My knowledge has been honed following 20+ years of running, cycling, hiking, cross-country skiing, lifting, and climbing, 15+ years of academic research at world-leading universities and hospitals, and 10+ years advising and coaching in athletic performance and lifestyle change.
I have a BSc in Biochemistry, a PhD in Exercise Science, and over 90 peer-reviewed publications in medical journals.
I'm also an ACSM-certified Exercise Physiologist (ACSM-EP), an ACSM-certified Personal Trainer (ACSM-CPT), a VDOT-certified Distance Running Coach, and a UKVRN Registered Nutritionist (RNutr).
Since 2002, I’ve conducted biomedical research in exercise and nutrition and have taught and led university courses in exercise physiology, active recovery, biochemistry, and molecular medicine.
And, with my personal experience of competing on the track (800m to 10,000m), the road (5 k to marathon), on the trails, and in the mountains, by foot, bicycle, cross-country ski, and during obstacle course races (OCR), I deeply understand what it's like to train and compete — I've been there, done it, and gotten sweat, mud, and tears on my t-shirt.

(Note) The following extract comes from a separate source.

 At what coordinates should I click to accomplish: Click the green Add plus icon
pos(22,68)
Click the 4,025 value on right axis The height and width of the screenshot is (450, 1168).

Disclaimer: I occasionally mention brands and products, but it is important to know that I don't sell recovery products, supplements, or ad space, and I'm not affiliated with / sponsored by / an ambassador for / receiving advertisement royalties from any brands. I have conducted biomedical research for which I’ve received research money from publicly-funded national research councils and medical charities, and also from private companies, including Novo Nordisk Foundation, AstraZeneca, Amylin, the A.P. Møller Foundation, and the Augustinus Foundation. I’ve also consulted for Boost Treadmills and Gu Energy on R&D grant applications, and I provide research and scientific writing services for Examine.com. Some of my articles contain links to information provided by Examine.com but I do not receive any royalties or bonuses from those links. Importantly, none of the companies described above have had any control over the research design, data analysis, or publication outcomes of my work. I research and write my content using state-of-the-art, consensus, peer reviewed, and published scientific evidence combined with my empirical evidence observed in practice and feedback from athletes. My advice is, and always will be, based on my own views and opinions shaped by the scientific evidence available. The information I provide is not medical advice. Before making any changes to your habits of daily living based on any information I provide, always ensure it is safe for you to do so and consult your doctor if you are unsure.